§ **Parts of the exercise**
**1)** Return, word for word, the portion of the passage on women's self-defense training that opens with the words containing "In theory, I" and closes with "something is false.".
**2)** Resume the passage on women's self-defense training, continuing from the point at which it stops.

§ **Document section**
▶

It’s true that “kickboxing” isn’t going to help a woman once she is on her back or stomach. But it will provide the skills necessary to avoid ending up there. And, it’s going to take “wrestling” of some sort to learn how to escape if she is there. Neither of those things…offensive and defensive stand up or ground skills…can be taught in a quick course. Or, I should say that the skills can’t be attained in a quick course. They require a good bit of training/time.
In theory, I agree that it would be better to teach a woman a few techniques than nothing at all. But again, unless a LOT of luck is involved, I think these few techniques will primarily provide a false sense of security. Women would probably be better off realizing they do not have sufficient training, and focusing 100% on awareness and prevention. OR, spending the time/energy it takes to learn the required skills. No offense here, but I think it’s a little bit like saying that believing in something is better than nothing, even if that something is false.
I DO think a person (male or female) can learn a lot about prevention in a short course, who and what to avoid, how to recognize it, etc., etc. That’s what I address on my prevention page, and to be honest, I think the material on that page is equal to or greater than anything that can be covered in a quick course. So I think a quick/short course on prevention can be extremely valuable, but I have yet to see a short course on physical self defense that I feel does more than give false hope…unless the participant realizes they need to go home and train the material consistently, and does it…with fully resisting/uncooperative partners.
Regardless, the primary point of what I’ve written about “women’s self defense” is that it shouldn’t differ much from “self defense”…it’s one and the same…unless it is BS or a marketing tactic.

◀

§ **Dataset section**

▶

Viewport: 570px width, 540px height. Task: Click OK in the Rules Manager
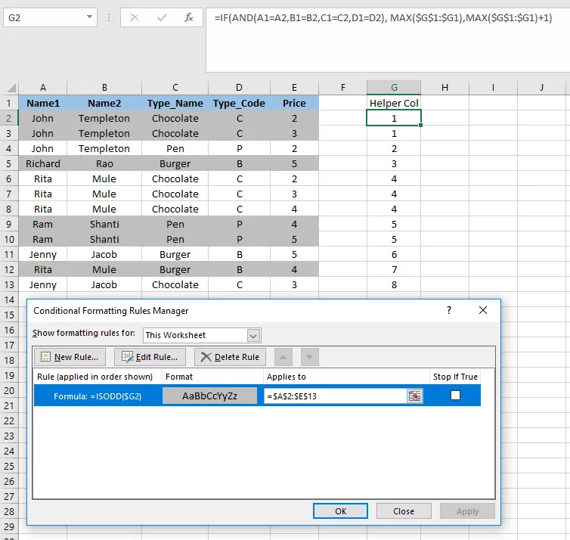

◀

§ **Answers below**
**1)**
In theory, I agree that it would be better to teach a woman a few techniques than nothing at all. But again, unless a LOT of luck is involved, I think these few techniques will primarily provide a false sense of security. Women would probably be better off realizing they do not have sufficient training, and focusing 100% on awareness and prevention. OR, spending the time/energy it takes to learn the required skills. No offense here, but I think it’s a little bit like saying that believing in something is better than nothing, even if that something is false.

**2)**
Hello! About teaching women, I also teach women self-defense and to me, they are just like a nuke power navy submarines, they can deliver a strong strike, but cannot take a good hit. This is why submarine has to stay very quite and try to sneak up close before the other side can counter them. I think all women have the elements of surprise on their side for the first 30 sec’s to hit the bad guy with everything they have and then get the hell out of there. If they don’t get the job done at that time and stay around, it’s going to be that much hard in round two. Thank You All For Reading My Two Cents.
So true. And that can be an advantage, depending on intent of aggressor/s.
Inflicting death, prolonged suffering or kidnap, better to try to ensure an outcome than be helpless
die either by fighting or suicide. Never consent to being bound, or trust promises. Respect reality: men think differently & are super strong & fast.
Flee, scream, try to keep them off balance, increase their perceived level of risk: ex loud as you can : DADDY,! , HELP, NO! GO! Leave me alone! Knife! Gun!
Convey information & commands! POLICE! HELP! Say Names, if known & how many! ,
Bang, push, throw. Don’t get trapped, distract& lead away from other potential targets, maintain distance
Chose to move through your fear, never let terror freeze you up,
underneath bodily fear, your mind is an thinking ally
Your body hurt, but only super intense pain or unconsciousness can stop your mind from processing ,critical Cues, , knowns, unknowns, options.
Stasis = opportunity forr predators.
sorry but this time I disagree. I think there is a lot of specifics which apply only to women, like the way they’re likely to be approached, the fact that thay will normally be smaller and weaker than their opponents and other parameters which are quite specific to a sexual aggresion. I do believe there is room for a separate approach to self defense between males and females. Of course you can find very small and weak men and very strong and big women, but those will be far from the average.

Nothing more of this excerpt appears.